Whether you been to Gunnersbury Park many times, or just the once, you may have come across Dead Wood on your walk. But why is it there? Why has it been left? Head Gardener, Chris Ellis explains all.
Dead and decaying wood can have negative connotations. People may see rotting logs or broken branches and think that the woodland is unhealthy or dangerous. In actual fact, the value to ecosystem health is enormous.
Decaying wood is a hive of activity, food and home to a plethora of fungi, thousands of invertebrate species, and even birds and mammals, so really Dead Wood is far from dead! Trees are just as important to the ecosystem when they are dead and allowed to rot naturally, so becoming new and highly diverse habitats for the whole plant and animal community. Our tress support mosses, ferns, lichen and a host of fungi.
One of the most important insects associated with dead, decomposing wood are beetles, especially our native stag beetles.

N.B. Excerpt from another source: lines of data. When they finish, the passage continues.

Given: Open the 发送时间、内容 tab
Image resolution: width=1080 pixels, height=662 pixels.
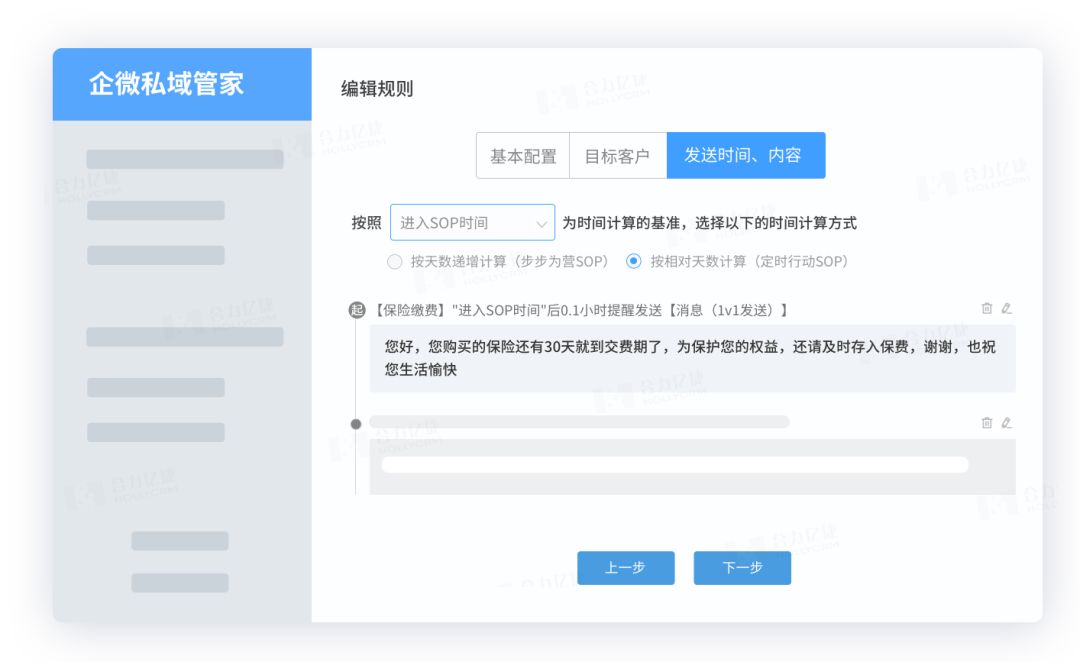Looking at the screenshot, I should 745,156.
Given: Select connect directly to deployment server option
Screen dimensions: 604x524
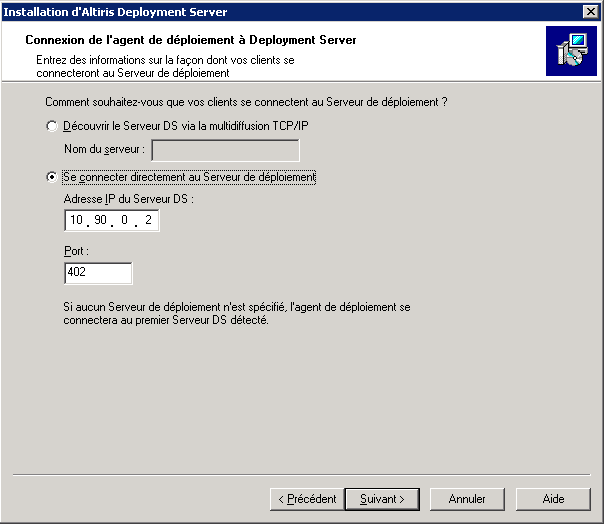Looking at the screenshot, I should coord(52,177).
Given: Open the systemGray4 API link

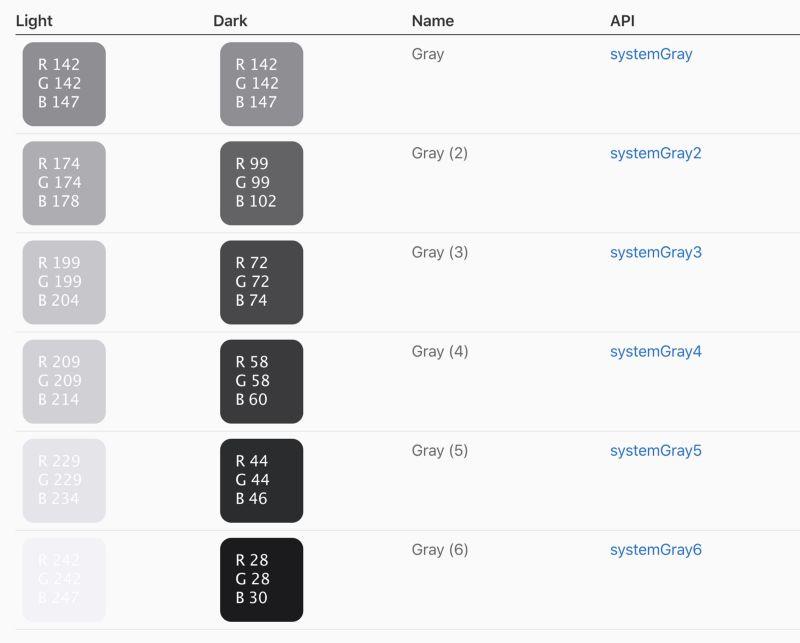Looking at the screenshot, I should [x=656, y=351].
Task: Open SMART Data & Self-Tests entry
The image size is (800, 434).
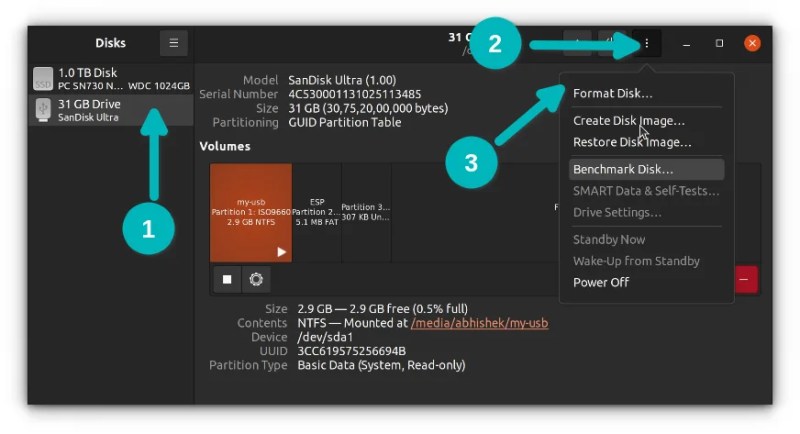Action: pyautogui.click(x=645, y=191)
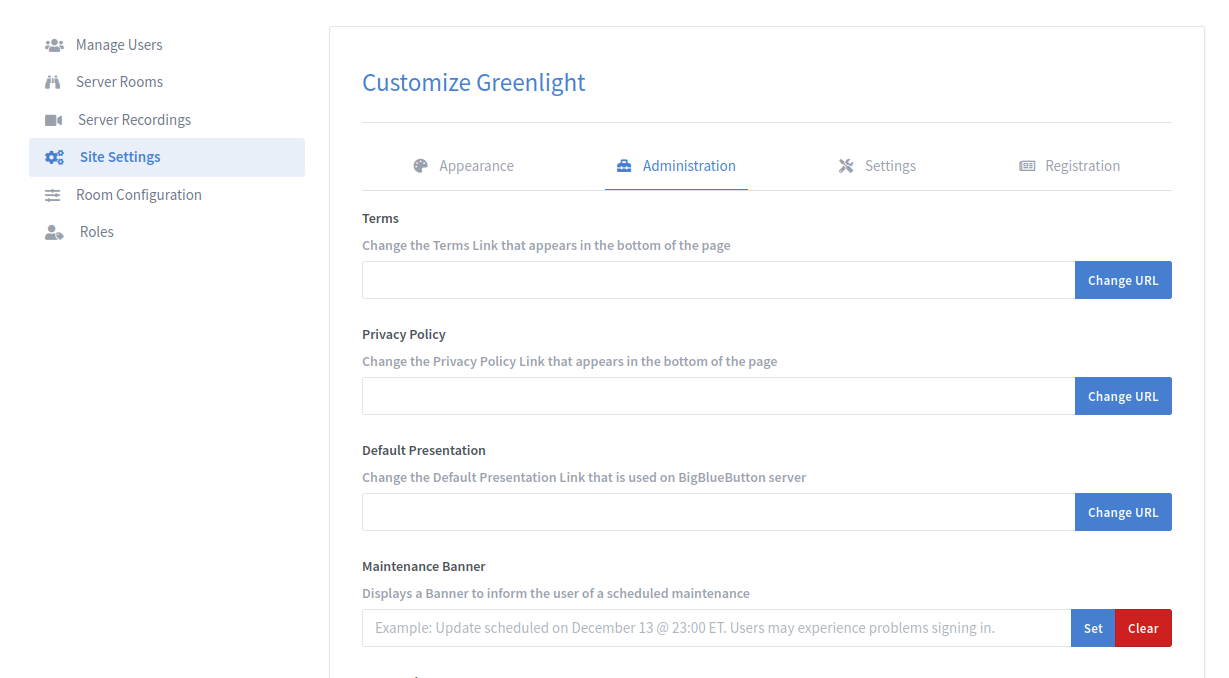This screenshot has width=1229, height=678.
Task: Clear the Maintenance Banner
Action: pyautogui.click(x=1143, y=628)
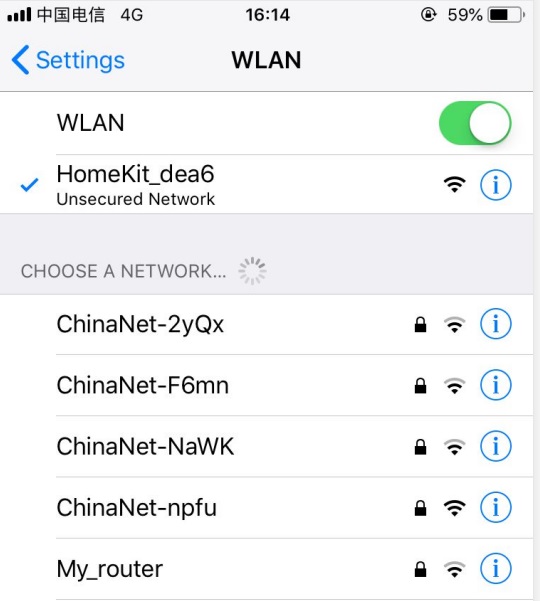Screen dimensions: 540x601
Task: Tap lock icon on ChinaNet-2yQx row
Action: pyautogui.click(x=420, y=324)
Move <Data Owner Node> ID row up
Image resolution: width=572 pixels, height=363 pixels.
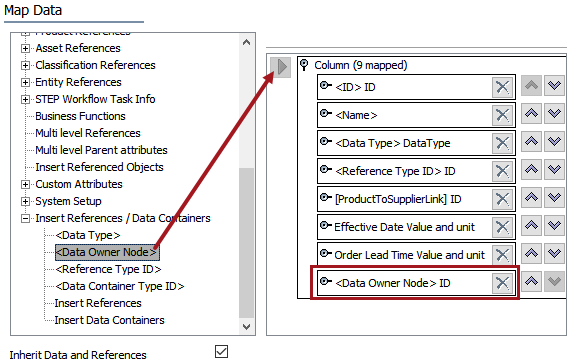tap(531, 281)

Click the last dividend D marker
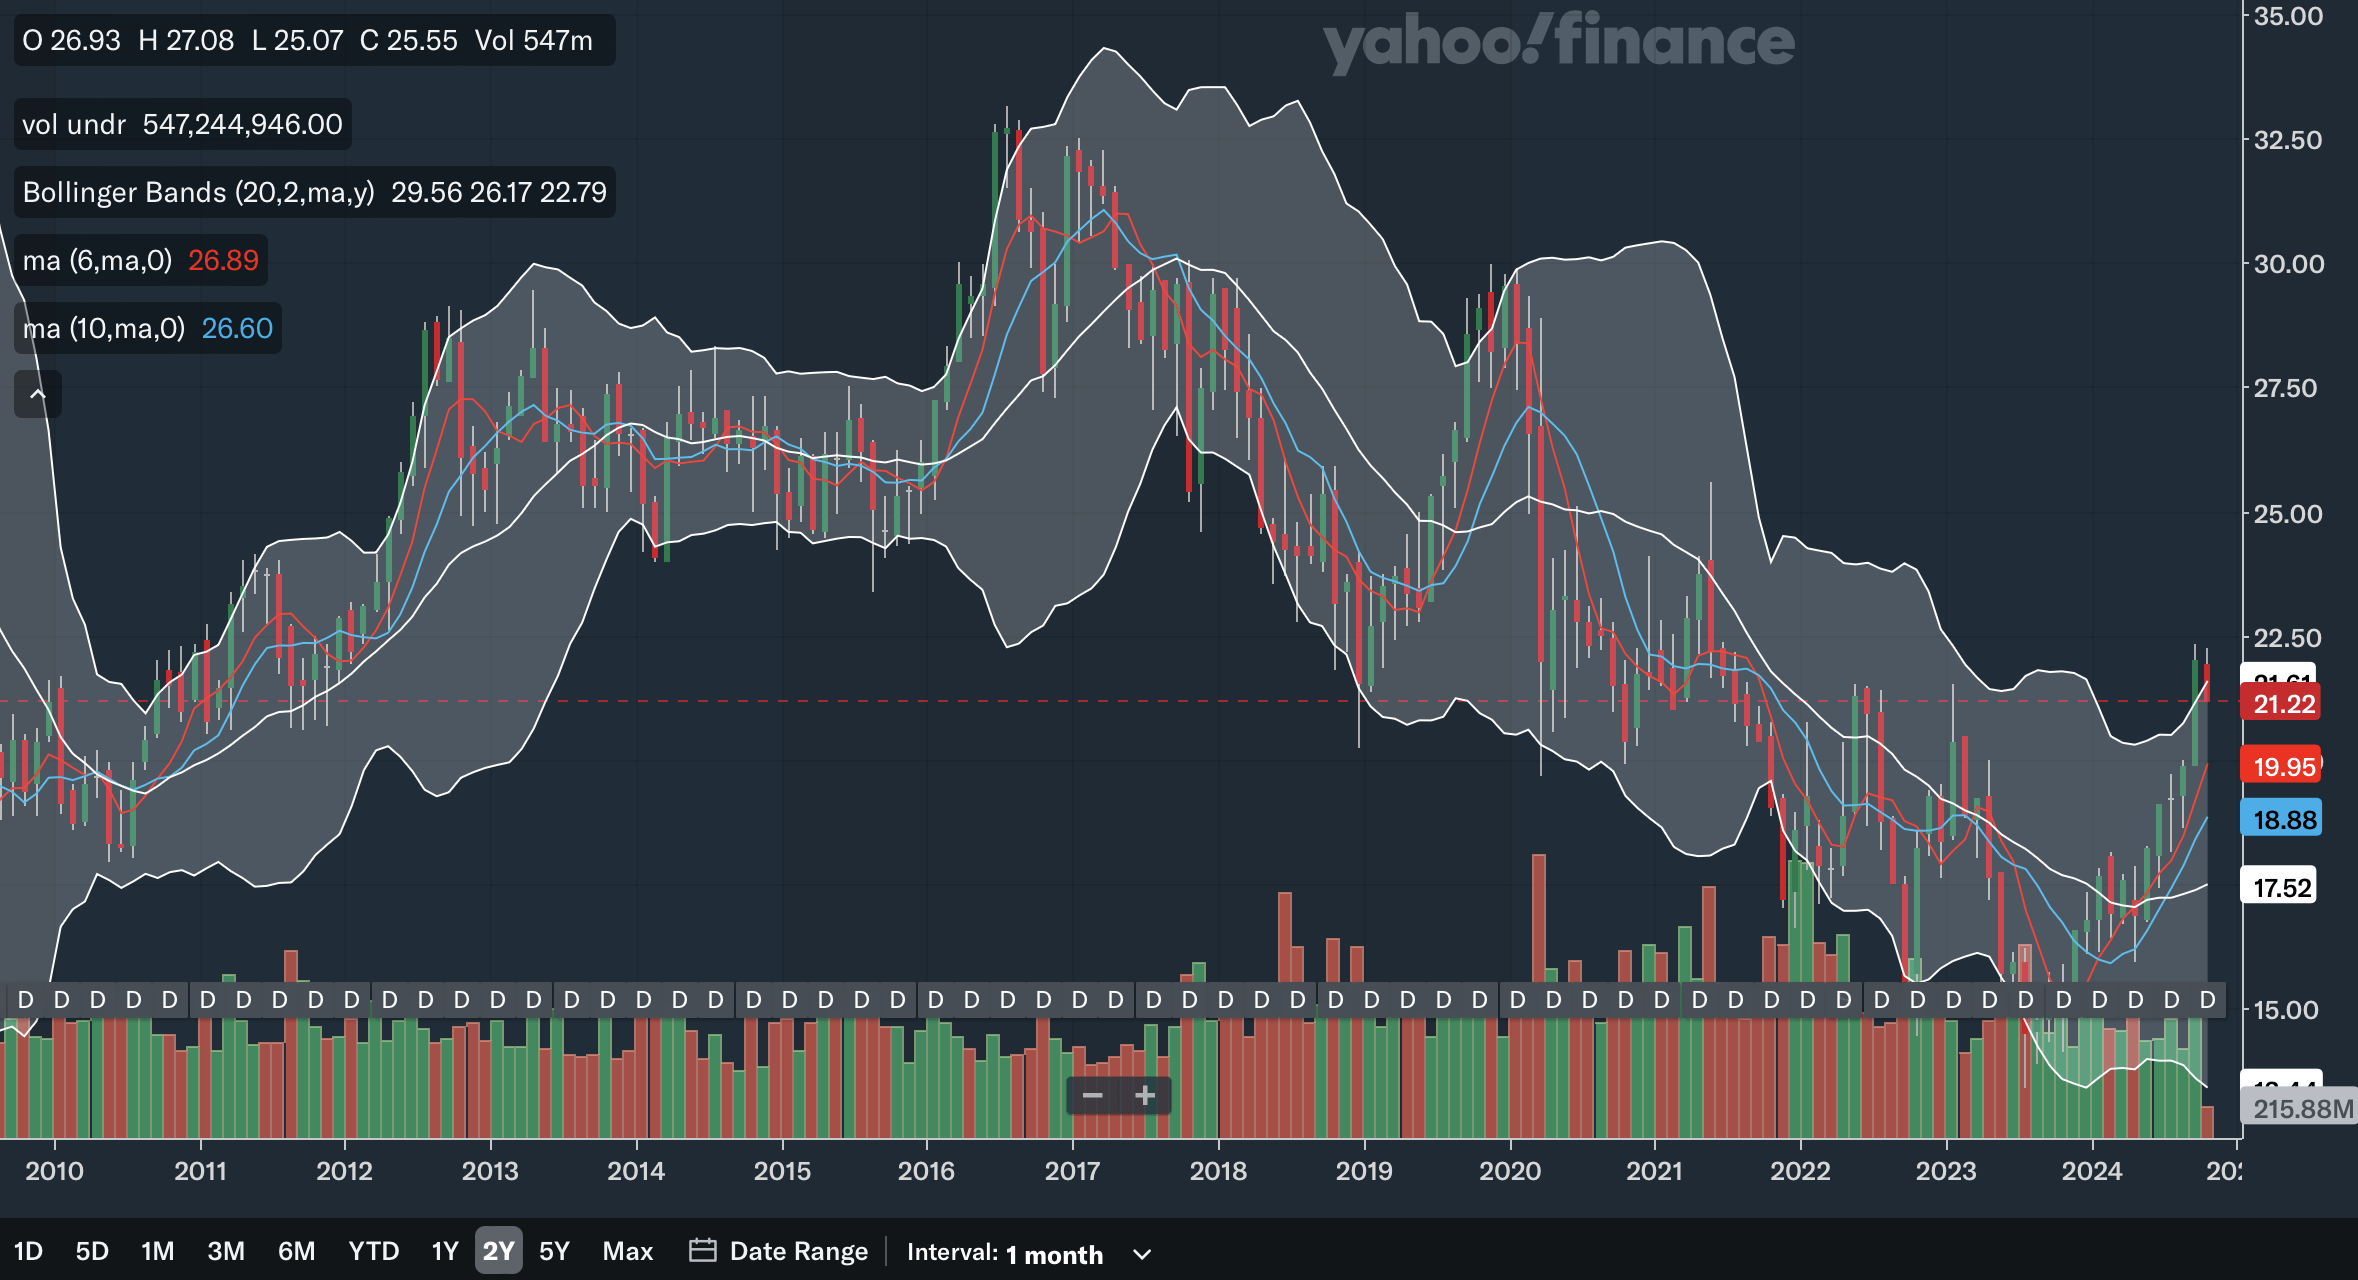coord(2207,1000)
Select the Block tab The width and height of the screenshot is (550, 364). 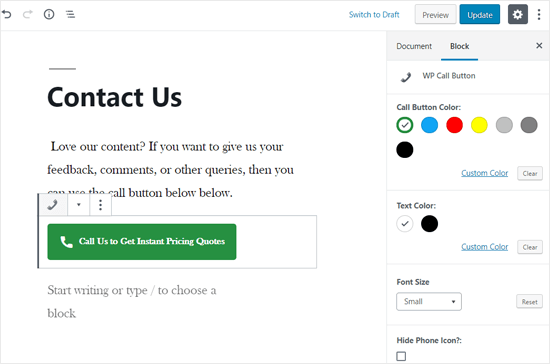point(460,46)
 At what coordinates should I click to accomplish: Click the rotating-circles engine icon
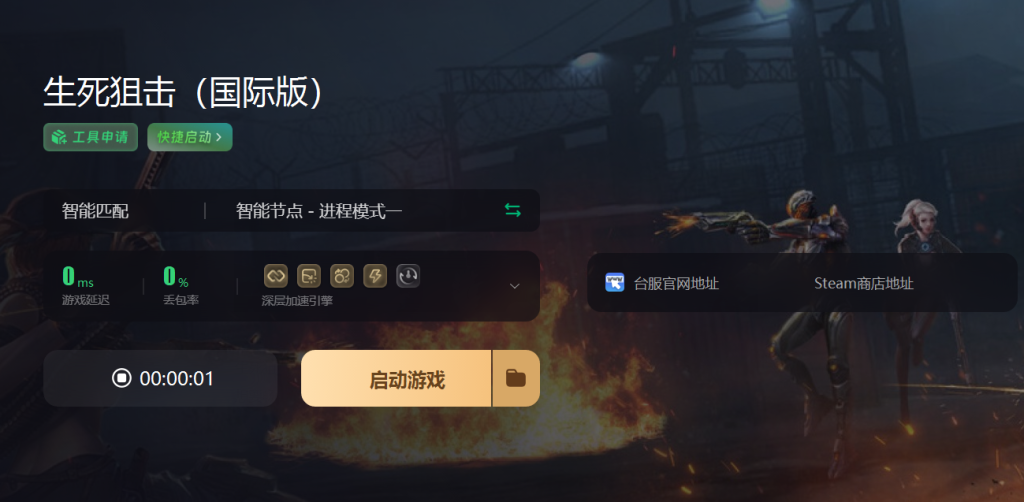tap(342, 276)
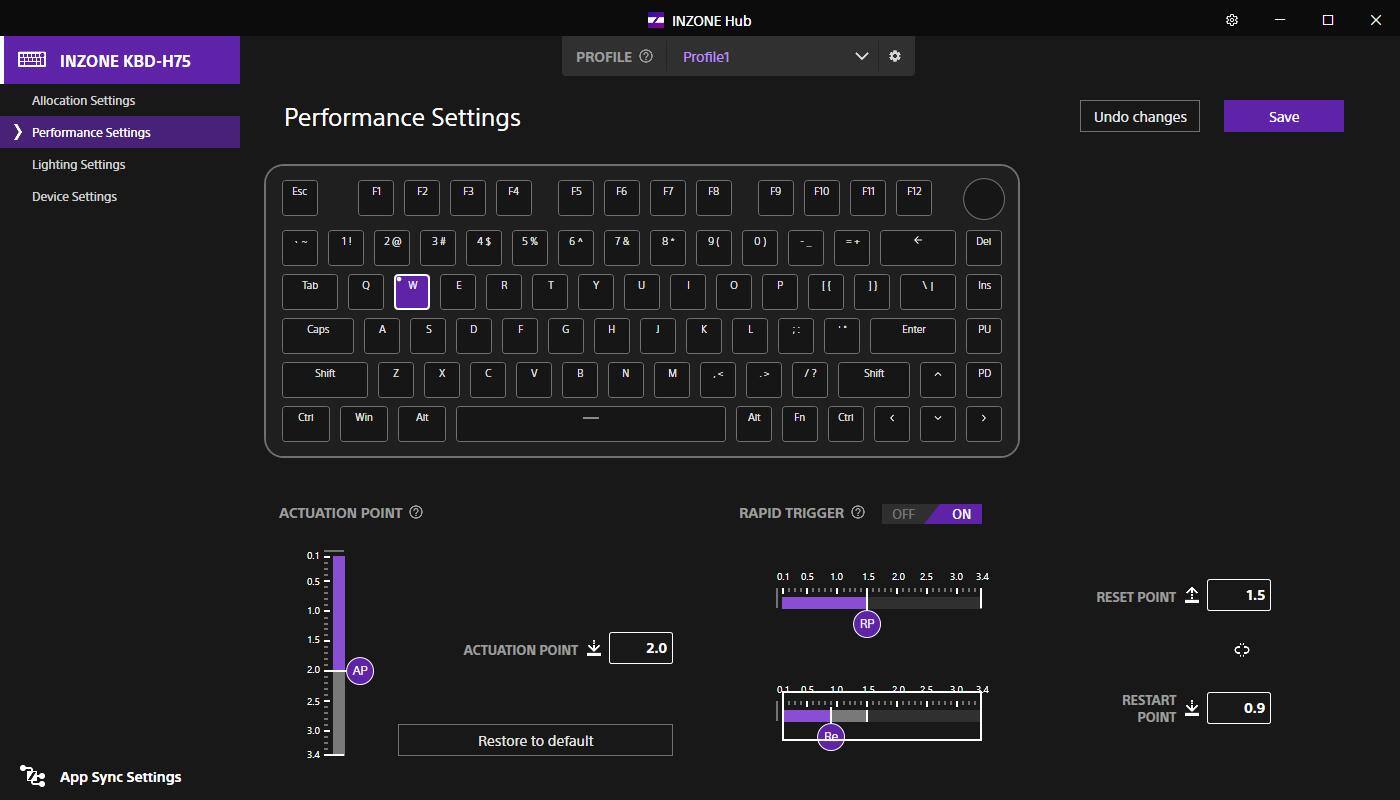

Beetles love dead wood and can smell out suitable decomposing wood to lay their eggs into with their antennae. When the eggs hatch they eat their way through the decomposing wood along with thousands of other beetle larva on the same dead tree.
The ecology and biodiversity of dead, decomposing wood is very complex and varies enormously, depending on the age and also the species of the tree it came from, e.g. a dead oak will have a very different ecosystem than a dead pine tree. Whether the wood is laying on the ground or standing tall as a dead monolith or whether it in sunny or shady conditions, all dictate the diversity and ecology of the tree. Young dead wood will still retain moisture and sappy sugars, while old wood will be drier. Standing dead trucks or monoliths provide essential habitat for bat and wild bees, especially certain species of solitary bees.
Dead Wood has more life and diversity than when it was actually alive!
So keep an eye out for Dead Wood when you next visit Gunnersbury Park and remember all the fantastic reasons why it's been left!